Return every record exactly. Omit nothing.

--- Supplied records ---

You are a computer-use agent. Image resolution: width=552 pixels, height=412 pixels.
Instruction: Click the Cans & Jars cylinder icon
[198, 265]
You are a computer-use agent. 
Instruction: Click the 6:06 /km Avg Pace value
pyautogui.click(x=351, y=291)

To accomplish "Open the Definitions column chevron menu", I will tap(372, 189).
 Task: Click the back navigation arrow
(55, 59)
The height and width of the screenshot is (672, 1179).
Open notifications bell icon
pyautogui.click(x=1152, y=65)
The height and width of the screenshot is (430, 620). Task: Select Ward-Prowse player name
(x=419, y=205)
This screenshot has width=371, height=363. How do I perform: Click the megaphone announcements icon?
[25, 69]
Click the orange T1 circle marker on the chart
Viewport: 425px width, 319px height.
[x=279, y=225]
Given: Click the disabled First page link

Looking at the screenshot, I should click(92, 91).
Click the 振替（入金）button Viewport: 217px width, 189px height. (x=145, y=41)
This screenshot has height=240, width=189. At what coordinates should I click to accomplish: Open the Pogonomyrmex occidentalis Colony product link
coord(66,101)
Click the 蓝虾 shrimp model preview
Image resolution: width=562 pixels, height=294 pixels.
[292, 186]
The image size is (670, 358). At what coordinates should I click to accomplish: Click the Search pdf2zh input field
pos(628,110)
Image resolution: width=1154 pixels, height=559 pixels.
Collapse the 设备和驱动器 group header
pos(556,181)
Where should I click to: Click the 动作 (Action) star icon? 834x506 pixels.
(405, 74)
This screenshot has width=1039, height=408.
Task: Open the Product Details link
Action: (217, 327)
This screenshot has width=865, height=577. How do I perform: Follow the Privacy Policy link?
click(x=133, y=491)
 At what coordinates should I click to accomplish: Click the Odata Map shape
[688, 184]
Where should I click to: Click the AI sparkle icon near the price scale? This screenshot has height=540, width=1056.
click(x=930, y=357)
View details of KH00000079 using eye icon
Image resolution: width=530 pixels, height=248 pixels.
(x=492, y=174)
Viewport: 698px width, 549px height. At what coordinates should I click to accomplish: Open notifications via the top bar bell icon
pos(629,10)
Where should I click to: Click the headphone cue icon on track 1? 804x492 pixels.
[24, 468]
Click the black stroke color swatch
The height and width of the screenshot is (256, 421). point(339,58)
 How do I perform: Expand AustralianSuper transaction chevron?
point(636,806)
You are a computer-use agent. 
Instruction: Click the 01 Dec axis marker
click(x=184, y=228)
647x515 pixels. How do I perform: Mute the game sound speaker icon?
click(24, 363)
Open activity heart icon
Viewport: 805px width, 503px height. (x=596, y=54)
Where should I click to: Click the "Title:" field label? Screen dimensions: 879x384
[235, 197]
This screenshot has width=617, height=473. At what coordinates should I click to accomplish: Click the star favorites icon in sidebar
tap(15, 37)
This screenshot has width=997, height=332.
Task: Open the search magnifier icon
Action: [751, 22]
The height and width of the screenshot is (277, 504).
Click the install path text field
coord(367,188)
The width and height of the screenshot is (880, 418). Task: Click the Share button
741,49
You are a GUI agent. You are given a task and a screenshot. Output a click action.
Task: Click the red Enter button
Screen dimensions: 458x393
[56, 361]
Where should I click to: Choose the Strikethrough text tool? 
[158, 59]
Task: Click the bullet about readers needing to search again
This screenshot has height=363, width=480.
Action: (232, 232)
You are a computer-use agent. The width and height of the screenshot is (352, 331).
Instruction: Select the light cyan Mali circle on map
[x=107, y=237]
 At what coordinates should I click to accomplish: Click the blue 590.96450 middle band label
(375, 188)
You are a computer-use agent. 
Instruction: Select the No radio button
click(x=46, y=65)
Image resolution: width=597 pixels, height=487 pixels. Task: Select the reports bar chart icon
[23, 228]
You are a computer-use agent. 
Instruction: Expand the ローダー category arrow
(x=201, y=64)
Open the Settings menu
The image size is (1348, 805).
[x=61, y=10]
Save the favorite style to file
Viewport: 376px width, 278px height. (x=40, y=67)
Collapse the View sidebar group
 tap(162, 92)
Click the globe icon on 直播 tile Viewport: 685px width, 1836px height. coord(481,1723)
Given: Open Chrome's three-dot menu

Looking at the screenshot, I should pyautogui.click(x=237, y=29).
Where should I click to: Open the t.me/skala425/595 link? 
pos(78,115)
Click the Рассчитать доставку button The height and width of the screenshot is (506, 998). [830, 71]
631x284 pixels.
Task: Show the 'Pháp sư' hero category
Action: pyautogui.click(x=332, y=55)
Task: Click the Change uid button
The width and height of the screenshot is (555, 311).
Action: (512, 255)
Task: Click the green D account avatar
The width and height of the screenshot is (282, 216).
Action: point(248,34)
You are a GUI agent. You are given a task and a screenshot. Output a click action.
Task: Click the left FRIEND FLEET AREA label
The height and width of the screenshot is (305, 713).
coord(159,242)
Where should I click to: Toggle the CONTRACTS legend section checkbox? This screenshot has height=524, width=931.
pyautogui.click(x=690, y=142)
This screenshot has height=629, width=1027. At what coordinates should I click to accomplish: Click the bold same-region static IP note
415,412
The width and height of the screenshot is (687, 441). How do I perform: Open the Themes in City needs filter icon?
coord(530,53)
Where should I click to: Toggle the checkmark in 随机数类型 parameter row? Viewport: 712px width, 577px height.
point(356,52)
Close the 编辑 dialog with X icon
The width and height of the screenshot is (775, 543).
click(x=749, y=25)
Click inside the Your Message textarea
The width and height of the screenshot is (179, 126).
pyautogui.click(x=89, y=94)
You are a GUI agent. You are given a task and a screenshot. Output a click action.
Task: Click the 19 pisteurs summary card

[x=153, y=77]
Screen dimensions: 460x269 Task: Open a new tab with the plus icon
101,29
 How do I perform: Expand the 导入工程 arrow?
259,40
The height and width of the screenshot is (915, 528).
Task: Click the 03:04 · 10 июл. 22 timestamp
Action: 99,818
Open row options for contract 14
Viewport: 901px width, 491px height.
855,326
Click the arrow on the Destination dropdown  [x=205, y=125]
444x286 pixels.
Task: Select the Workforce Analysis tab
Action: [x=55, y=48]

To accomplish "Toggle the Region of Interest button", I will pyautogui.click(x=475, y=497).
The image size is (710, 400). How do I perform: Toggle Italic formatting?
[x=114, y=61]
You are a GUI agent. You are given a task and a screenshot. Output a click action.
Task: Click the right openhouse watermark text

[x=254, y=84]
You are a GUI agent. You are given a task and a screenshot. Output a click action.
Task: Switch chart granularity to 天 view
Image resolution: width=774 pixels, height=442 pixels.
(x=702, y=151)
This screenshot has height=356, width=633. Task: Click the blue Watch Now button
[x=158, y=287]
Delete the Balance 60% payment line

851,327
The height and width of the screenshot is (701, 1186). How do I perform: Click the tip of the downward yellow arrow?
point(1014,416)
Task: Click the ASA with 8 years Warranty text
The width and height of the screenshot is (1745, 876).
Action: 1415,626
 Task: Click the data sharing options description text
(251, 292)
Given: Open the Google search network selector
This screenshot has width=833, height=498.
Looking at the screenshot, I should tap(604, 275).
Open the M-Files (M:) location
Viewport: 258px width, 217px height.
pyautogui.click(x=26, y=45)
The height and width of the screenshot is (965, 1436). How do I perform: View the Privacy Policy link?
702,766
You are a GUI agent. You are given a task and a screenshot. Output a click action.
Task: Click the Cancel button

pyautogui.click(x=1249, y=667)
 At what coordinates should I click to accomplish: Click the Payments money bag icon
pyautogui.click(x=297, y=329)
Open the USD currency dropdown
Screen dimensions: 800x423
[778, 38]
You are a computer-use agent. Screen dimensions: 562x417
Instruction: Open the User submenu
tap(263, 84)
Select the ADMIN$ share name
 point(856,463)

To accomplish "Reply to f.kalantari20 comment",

---

> [Response area]
You are a computer-use agent. Image resolution: width=552 pixels, height=412 pixels.
Instruction: Click the Cans & Jars cylinder icon
[198, 265]
You are a computer-use agent. 
Instruction: Click the 6:06 /km Avg Pace value
pyautogui.click(x=351, y=291)

To accomplish "Open the Definitions column chevron menu", I will tap(372, 189).
 Task: Click the back navigation arrow
(55, 59)
The height and width of the screenshot is (672, 1179).
Open notifications bell icon
pyautogui.click(x=1152, y=65)
The height and width of the screenshot is (430, 620). Task: Select Ward-Prowse player name
(x=419, y=205)
This screenshot has width=371, height=363. How do I perform: Click the megaphone announcements icon?
[25, 69]
Click the orange T1 circle marker on the chart
Viewport: 425px width, 319px height.
[x=279, y=225]
Given: Click the disabled First page link

Looking at the screenshot, I should click(92, 91).
Click the 振替（入金）button Viewport: 217px width, 189px height. (x=145, y=41)
This screenshot has height=240, width=189. At what coordinates should I click to accomplish: Open the Pogonomyrmex occidentalis Colony product link
coord(66,101)
Click the 蓝虾 shrimp model preview
Image resolution: width=562 pixels, height=294 pixels.
[292, 186]
The image size is (670, 358). At what coordinates should I click to accomplish: Click the Search pdf2zh input field
pos(628,110)
Image resolution: width=1154 pixels, height=559 pixels.
Collapse the 设备和驱动器 group header
pos(556,181)
Where should I click to: Click the 动作 (Action) star icon? 834x506 pixels.
(405, 74)
This screenshot has width=1039, height=408.
Task: Open the Product Details link
Action: (217, 327)
This screenshot has width=865, height=577. How do I perform: Follow the Privacy Policy link?
click(x=133, y=491)
 At what coordinates should I click to accomplish: Click the Odata Map shape
[688, 184]
Where should I click to: Click the AI sparkle icon near the price scale? This screenshot has height=540, width=1056.
click(x=930, y=357)
View details of KH00000079 using eye icon
Image resolution: width=530 pixels, height=248 pixels.
(x=492, y=174)
Viewport: 698px width, 549px height. At what coordinates should I click to accomplish: Open notifications via the top bar bell icon
pos(629,10)
Where should I click to: Click the headphone cue icon on track 1? 804x492 pixels.
[24, 468]
Click the black stroke color swatch
The height and width of the screenshot is (256, 421). point(339,58)
 How do I perform: Expand AustralianSuper transaction chevron?
point(636,806)
You are a computer-use agent. 
Instruction: Click the 01 Dec axis marker
click(x=184, y=228)
647x515 pixels. How do I perform: Mute the game sound speaker icon?
click(24, 363)
Open activity heart icon
Viewport: 805px width, 503px height. (x=596, y=54)
Where should I click to: Click the "Title:" field label? Screen dimensions: 879x384
[235, 197]
This screenshot has width=617, height=473. At what coordinates should I click to accomplish: Click the star favorites icon in sidebar
tap(15, 37)
This screenshot has width=997, height=332.
Task: Open the search magnifier icon
Action: [751, 22]
The height and width of the screenshot is (277, 504).
Click the install path text field
coord(367,188)
The width and height of the screenshot is (880, 418). Task: Click the Share button
741,49
You are a GUI agent. You are given a task and a screenshot. Output a click action.
Task: Click the red Enter button
Screen dimensions: 458x393
[56, 361]
Where should I click to: Choose the Strikethrough text tool? 
[158, 59]
Task: Click the bullet about readers needing to search again
This screenshot has height=363, width=480.
Action: (232, 232)
You are a computer-use agent. The width and height of the screenshot is (352, 331).
Instruction: Select the light cyan Mali circle on map
[x=107, y=237]
 At what coordinates should I click to accomplish: Click the blue 590.96450 middle band label
(375, 188)
You are a computer-use agent. 
Instruction: Select the No radio button
click(x=46, y=65)
Image resolution: width=597 pixels, height=487 pixels. Task: Select the reports bar chart icon
[23, 228]
You are a computer-use agent. 
Instruction: Expand the ローダー category arrow
(x=201, y=64)
Open the Settings menu
The image size is (1348, 805).
[x=61, y=10]
Save the favorite style to file
Viewport: 376px width, 278px height. (x=40, y=67)
Collapse the View sidebar group
 tap(162, 92)
Click the globe icon on 直播 tile Viewport: 685px width, 1836px height. coord(481,1723)
Given: Open Chrome's three-dot menu

Looking at the screenshot, I should pyautogui.click(x=237, y=29).
Where should I click to: Open the t.me/skala425/595 link? 
pos(78,115)
Click the Рассчитать доставку button The height and width of the screenshot is (506, 998). [830, 71]
631x284 pixels.
Task: Show the 'Pháp sư' hero category
Action: pyautogui.click(x=332, y=55)
Task: Click the Change uid button
The width and height of the screenshot is (555, 311).
Action: (512, 255)
Task: Click the green D account avatar
The width and height of the screenshot is (282, 216).
Action: point(248,34)
You are a GUI agent. You are given a task and a screenshot. Output a click action.
Task: Click the left FRIEND FLEET AREA label
The height and width of the screenshot is (305, 713).
coord(159,242)
Where should I click to: Toggle the CONTRACTS legend section checkbox? This screenshot has height=524, width=931.
pyautogui.click(x=690, y=142)
This screenshot has height=629, width=1027. At what coordinates should I click to accomplish: Click the bold same-region static IP note
415,412
The width and height of the screenshot is (687, 441). How do I perform: Open the Themes in City needs filter icon?
coord(530,53)
Where should I click to: Toggle the checkmark in 随机数类型 parameter row? Viewport: 712px width, 577px height.
point(356,52)
Close the 编辑 dialog with X icon
The width and height of the screenshot is (775, 543).
click(x=749, y=25)
Click inside the Your Message textarea
The width and height of the screenshot is (179, 126).
pyautogui.click(x=89, y=94)
You are a GUI agent. You are given a task and a screenshot. Output a click action.
Task: Click the 19 pisteurs summary card

[x=153, y=77]
Screen dimensions: 460x269 Task: Open a new tab with the plus icon
101,29
 How do I perform: Expand the 导入工程 arrow?
259,40
The height and width of the screenshot is (915, 528).
Task: Click the 03:04 · 10 июл. 22 timestamp
Action: 99,818
Open row options for contract 14
Viewport: 901px width, 491px height.
855,326
Click the arrow on the Destination dropdown  [x=205, y=125]
444x286 pixels.
Task: Select the Workforce Analysis tab
Action: [x=55, y=48]

To accomplish "Toggle the Region of Interest button", I will pyautogui.click(x=475, y=497).
The image size is (710, 400). How do I perform: Toggle Italic formatting?
[x=114, y=61]
You are a GUI agent. You are given a task and a screenshot. Output a click action.
Task: Click the right openhouse watermark text

[x=254, y=84]
You are a GUI agent. You are given a task and a screenshot. Output a click action.
Task: Switch chart granularity to 天 view
Image resolution: width=774 pixels, height=442 pixels.
(x=702, y=151)
This screenshot has height=356, width=633. Task: Click the blue Watch Now button
[x=158, y=287]
Delete the Balance 60% payment line

851,327
The height and width of the screenshot is (701, 1186). How do I perform: Click the tip of the downward yellow arrow?
point(1014,416)
Task: Click the ASA with 8 years Warranty text
The width and height of the screenshot is (1745, 876).
Action: 1415,626
 Task: Click the data sharing options description text
(251, 292)
Given: Open the Google search network selector
This screenshot has width=833, height=498.
Looking at the screenshot, I should tap(604, 275).
Open the M-Files (M:) location
Viewport: 258px width, 217px height.
pyautogui.click(x=26, y=45)
The height and width of the screenshot is (965, 1436). How do I perform: View the Privacy Policy link?
702,766
You are a GUI agent. You are given a task and a screenshot. Output a click action.
Task: Click the Cancel button

pyautogui.click(x=1249, y=667)
 At what coordinates should I click to accomplish: Click the Payments money bag icon
pyautogui.click(x=297, y=329)
Open the USD currency dropdown
Screen dimensions: 800x423
[778, 38]
You are a computer-use agent. Screen dimensions: 562x417
Instruction: Open the User submenu
tap(263, 84)
Select the ADMIN$ share name
 point(856,463)

To accomplish "Reply to f.kalantari20 comment",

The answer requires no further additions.